How performance trends change when farm servers are scaled out
How to estimate an appropriate starting point for your planned architecture
Important factors to consider when you plan for the resources your farm will need to maintain acceptable levels of performance under peak load
Introduction to this environment
Enterprises often use SharePoint Server 2013 to publish My Site and social computing portals that authenticated users access on an intranet site. This article contains capacity and performance data to help plan the number of computers to use and the types of computers that are required to publish My Site and social computing portals in SharePoint Server 2013.

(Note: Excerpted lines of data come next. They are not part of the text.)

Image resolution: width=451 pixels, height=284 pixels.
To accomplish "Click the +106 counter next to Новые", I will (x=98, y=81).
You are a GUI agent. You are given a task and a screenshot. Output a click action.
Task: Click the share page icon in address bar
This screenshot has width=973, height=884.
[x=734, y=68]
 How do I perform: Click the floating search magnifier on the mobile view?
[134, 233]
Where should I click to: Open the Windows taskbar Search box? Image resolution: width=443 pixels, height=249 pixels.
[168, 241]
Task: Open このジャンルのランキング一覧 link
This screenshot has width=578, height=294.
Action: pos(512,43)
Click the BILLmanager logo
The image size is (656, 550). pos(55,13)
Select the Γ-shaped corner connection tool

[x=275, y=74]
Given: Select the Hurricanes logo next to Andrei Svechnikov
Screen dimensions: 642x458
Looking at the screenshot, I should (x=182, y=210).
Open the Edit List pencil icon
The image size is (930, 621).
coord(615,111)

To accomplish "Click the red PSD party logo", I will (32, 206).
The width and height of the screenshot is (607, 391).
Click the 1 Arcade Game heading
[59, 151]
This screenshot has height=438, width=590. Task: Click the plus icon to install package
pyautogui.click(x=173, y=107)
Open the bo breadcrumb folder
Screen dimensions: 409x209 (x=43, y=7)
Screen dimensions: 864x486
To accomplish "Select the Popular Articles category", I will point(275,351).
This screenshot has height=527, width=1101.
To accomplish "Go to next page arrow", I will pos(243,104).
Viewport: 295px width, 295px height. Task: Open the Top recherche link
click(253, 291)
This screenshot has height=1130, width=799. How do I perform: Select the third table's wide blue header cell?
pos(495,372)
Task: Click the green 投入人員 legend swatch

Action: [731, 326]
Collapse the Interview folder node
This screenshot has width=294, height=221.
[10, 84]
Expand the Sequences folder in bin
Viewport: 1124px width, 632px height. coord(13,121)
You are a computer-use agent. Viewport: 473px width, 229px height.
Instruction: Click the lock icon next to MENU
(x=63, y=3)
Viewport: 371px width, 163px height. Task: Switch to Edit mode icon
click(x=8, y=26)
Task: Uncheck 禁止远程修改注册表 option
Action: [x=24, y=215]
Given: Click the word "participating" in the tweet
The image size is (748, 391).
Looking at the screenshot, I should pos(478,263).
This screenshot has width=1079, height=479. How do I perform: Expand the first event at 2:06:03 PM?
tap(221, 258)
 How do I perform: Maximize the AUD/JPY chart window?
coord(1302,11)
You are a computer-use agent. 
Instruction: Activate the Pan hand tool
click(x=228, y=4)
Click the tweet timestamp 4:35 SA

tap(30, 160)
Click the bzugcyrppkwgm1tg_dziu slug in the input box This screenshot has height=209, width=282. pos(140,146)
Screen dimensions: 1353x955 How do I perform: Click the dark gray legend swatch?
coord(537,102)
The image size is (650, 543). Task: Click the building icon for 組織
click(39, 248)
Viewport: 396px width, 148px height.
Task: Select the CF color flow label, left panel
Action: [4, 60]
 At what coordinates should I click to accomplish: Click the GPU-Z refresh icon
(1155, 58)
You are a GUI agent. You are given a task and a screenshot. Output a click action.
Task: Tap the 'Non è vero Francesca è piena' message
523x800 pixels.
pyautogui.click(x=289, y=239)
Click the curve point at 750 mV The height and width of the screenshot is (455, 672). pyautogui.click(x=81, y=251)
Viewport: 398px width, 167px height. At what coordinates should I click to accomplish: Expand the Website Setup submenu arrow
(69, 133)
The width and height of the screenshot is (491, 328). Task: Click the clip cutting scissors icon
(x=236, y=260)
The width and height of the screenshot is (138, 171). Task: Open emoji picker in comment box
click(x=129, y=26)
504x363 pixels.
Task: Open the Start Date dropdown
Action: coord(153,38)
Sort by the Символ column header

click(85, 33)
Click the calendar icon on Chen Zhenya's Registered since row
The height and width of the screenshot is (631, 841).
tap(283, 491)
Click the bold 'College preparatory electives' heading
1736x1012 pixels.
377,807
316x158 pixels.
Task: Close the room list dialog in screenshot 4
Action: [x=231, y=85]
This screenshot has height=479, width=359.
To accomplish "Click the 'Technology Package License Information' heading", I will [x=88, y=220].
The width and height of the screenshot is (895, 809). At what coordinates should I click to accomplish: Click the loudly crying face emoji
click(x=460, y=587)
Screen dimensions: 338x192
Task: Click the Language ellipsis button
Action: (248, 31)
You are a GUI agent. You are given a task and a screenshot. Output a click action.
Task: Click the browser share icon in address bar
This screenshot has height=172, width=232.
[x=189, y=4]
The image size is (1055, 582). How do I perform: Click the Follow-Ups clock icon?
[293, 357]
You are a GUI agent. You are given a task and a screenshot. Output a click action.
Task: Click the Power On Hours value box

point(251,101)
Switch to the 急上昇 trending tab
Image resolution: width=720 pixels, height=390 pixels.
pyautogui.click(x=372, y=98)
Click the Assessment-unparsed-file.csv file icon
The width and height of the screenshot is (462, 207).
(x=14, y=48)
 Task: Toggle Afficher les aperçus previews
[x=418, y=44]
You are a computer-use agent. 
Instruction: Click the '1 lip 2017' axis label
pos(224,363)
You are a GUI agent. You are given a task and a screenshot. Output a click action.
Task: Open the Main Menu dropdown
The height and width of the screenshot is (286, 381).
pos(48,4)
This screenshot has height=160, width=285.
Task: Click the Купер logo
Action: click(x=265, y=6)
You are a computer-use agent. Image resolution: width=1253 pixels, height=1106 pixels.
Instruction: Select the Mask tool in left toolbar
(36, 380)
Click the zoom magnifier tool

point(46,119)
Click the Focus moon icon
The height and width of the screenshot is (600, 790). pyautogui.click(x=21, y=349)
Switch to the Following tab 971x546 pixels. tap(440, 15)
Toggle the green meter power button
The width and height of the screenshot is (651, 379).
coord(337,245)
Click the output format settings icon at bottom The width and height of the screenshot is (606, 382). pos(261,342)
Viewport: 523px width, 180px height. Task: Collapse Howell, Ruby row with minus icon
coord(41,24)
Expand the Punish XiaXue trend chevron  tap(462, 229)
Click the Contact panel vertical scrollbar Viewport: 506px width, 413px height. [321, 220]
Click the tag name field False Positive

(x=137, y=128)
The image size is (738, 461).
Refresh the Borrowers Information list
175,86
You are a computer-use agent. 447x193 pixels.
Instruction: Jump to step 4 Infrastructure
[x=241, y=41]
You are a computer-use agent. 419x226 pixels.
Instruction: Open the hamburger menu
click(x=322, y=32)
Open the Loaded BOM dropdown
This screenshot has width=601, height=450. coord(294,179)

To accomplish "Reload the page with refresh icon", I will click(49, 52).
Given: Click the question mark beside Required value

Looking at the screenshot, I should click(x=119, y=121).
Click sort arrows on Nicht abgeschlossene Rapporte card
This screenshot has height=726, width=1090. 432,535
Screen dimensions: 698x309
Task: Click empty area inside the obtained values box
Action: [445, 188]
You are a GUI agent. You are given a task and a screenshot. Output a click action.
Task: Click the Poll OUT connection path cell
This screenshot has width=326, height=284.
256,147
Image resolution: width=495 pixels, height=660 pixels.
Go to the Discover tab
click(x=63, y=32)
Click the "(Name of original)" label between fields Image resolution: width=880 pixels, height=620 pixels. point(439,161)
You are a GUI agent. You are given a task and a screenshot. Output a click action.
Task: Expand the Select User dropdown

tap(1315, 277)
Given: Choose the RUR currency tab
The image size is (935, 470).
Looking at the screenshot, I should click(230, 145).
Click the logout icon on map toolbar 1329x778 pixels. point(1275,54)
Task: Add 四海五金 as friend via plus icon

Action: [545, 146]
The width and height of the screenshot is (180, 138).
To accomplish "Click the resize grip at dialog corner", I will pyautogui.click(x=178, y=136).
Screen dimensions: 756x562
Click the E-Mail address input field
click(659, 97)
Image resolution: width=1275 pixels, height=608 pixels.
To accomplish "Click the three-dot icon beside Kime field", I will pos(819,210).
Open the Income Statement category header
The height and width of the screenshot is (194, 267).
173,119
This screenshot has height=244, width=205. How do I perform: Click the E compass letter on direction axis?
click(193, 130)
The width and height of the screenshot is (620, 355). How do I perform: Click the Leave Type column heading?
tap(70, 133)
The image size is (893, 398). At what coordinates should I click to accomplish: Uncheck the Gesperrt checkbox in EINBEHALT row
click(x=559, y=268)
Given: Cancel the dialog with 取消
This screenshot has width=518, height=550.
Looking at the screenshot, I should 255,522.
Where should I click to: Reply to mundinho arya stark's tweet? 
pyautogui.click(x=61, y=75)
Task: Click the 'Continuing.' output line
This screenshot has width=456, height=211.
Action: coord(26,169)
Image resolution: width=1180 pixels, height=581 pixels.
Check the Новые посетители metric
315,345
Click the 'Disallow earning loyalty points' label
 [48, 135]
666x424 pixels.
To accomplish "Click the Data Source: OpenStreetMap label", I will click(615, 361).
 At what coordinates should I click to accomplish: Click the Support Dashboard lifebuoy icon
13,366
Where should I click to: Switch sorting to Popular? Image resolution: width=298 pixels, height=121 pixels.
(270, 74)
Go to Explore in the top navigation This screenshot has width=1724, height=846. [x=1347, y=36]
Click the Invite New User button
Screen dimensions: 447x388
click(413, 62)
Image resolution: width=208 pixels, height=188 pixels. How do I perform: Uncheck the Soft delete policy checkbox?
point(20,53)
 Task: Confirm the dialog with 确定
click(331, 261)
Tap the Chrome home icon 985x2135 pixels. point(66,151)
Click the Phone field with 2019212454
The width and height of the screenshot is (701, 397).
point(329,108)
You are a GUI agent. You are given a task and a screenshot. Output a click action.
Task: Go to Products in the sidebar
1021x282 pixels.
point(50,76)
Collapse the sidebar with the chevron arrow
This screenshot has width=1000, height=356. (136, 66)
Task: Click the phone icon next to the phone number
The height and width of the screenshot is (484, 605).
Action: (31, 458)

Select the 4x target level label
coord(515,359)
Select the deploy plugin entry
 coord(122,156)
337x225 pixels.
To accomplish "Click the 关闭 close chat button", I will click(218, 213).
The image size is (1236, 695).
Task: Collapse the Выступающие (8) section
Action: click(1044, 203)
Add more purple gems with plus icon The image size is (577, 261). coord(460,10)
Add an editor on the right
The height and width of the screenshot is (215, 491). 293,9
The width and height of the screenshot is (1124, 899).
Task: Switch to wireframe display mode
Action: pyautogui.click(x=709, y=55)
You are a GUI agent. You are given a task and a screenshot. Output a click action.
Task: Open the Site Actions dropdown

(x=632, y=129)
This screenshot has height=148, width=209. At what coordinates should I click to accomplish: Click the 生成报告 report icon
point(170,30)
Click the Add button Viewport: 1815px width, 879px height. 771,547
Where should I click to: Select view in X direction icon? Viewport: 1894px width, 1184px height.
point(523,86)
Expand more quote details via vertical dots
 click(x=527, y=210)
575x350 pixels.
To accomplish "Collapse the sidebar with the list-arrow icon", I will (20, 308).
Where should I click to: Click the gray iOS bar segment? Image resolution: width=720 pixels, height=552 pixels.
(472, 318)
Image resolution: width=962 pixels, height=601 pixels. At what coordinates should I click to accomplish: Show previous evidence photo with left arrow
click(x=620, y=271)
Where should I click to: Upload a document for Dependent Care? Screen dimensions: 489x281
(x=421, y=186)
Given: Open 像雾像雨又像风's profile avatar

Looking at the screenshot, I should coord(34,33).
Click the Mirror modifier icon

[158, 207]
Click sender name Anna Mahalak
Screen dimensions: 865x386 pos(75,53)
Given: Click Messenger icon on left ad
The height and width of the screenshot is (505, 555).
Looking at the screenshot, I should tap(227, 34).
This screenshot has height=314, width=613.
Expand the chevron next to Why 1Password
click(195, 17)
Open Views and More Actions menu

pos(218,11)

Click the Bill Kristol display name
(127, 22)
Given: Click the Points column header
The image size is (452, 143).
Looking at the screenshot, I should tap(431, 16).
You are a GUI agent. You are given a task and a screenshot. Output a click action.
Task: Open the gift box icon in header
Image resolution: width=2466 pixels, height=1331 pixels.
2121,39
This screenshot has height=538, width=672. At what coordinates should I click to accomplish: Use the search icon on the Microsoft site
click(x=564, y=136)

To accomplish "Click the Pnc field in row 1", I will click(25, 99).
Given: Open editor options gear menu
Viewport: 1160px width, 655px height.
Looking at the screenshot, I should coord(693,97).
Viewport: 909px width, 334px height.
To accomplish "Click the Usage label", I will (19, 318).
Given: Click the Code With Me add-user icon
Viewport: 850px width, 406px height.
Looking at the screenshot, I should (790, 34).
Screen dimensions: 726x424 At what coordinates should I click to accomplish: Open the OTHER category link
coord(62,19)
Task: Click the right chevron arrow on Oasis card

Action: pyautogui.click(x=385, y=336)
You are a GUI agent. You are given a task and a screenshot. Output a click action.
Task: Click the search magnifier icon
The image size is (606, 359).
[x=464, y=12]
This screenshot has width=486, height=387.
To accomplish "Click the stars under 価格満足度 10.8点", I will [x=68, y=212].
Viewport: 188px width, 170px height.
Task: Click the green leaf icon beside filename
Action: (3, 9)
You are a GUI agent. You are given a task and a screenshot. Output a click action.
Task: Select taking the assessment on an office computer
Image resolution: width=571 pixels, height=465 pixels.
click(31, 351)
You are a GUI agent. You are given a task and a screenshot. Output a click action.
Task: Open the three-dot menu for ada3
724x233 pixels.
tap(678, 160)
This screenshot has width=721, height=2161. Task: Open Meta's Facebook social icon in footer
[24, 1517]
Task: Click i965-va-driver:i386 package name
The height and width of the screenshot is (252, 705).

Additional guidance explains how to scale out servers in a SharePoint Server 2013 enterprise My Site and social computing portal solution. Capacity planning informs decisions about hardware to purchase and system configurations that optimize your solution.
Because individual SharePoint Server 2013 farms are unique, each farm has different requirements that depend on hardware, user behavior, the configuration of installed features, and many other factors. Therefore, supplement this guidance with additional testing on your own hardware in your own environment. If your planned design and workload resembles the environment described in this article, you can use this article to draw conclusions about how to scale your environment.
Test results in this article were produced in a test lab, using a workload, dataset, and architecture to simulate a production environment under highly controlled conditions. While great care was exercised in designing these tests, the performance characteristics of a test lab are never the same as the behavior of a production environment. These test results do not represent the performance and capacity characteristics of a production farm. Instead, the test results demonstrate observed trends in throughput, latency, and hardware demand. Use the analysis of the observed data to help you plan capacity and manage your own farm.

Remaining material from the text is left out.